• [Task details]:
Once the line with "The height and width of the screenshot is (1080, 1920)." is found in the entries below, repeat it and each following line exactly, up to and including the line with "Click the Current". Add no other lines.

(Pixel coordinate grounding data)
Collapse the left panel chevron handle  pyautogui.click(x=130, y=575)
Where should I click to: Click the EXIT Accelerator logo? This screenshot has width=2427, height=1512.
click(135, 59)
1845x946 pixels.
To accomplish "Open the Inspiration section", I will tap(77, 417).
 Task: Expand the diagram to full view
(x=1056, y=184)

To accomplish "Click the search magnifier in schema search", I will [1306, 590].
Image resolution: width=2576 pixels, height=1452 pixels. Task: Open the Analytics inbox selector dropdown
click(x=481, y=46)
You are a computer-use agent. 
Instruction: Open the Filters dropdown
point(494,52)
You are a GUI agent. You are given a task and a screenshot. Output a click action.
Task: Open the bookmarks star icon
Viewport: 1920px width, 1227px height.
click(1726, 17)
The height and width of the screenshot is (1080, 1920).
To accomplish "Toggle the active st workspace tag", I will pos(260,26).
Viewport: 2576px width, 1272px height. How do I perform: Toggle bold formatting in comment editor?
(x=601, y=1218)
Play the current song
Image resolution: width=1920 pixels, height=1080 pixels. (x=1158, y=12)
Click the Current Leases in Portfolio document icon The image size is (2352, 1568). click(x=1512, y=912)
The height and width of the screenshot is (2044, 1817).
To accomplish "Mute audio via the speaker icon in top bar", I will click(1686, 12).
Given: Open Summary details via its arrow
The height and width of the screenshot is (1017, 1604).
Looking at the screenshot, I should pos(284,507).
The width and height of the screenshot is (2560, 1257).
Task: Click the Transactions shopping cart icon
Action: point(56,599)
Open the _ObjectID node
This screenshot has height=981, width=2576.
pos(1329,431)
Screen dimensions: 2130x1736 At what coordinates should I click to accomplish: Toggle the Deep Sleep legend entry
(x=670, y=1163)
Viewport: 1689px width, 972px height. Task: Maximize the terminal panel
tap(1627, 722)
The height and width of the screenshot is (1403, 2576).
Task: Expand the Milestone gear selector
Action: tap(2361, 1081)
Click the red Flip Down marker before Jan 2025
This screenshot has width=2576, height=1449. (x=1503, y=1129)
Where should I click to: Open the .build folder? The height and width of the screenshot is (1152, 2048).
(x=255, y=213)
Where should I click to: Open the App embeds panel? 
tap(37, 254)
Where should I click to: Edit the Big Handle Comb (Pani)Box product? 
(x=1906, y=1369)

• [Exercise result]:
The height and width of the screenshot is (1080, 1920).
To accomplish "Toggle the active st workspace tag", I will pos(260,26).
Viewport: 2576px width, 1272px height. How do I perform: Toggle bold formatting in comment editor?
(x=601, y=1218)
Play the current song
Image resolution: width=1920 pixels, height=1080 pixels. (x=1158, y=12)
Click the Current Leases in Portfolio document icon The image size is (2352, 1568). click(x=1512, y=912)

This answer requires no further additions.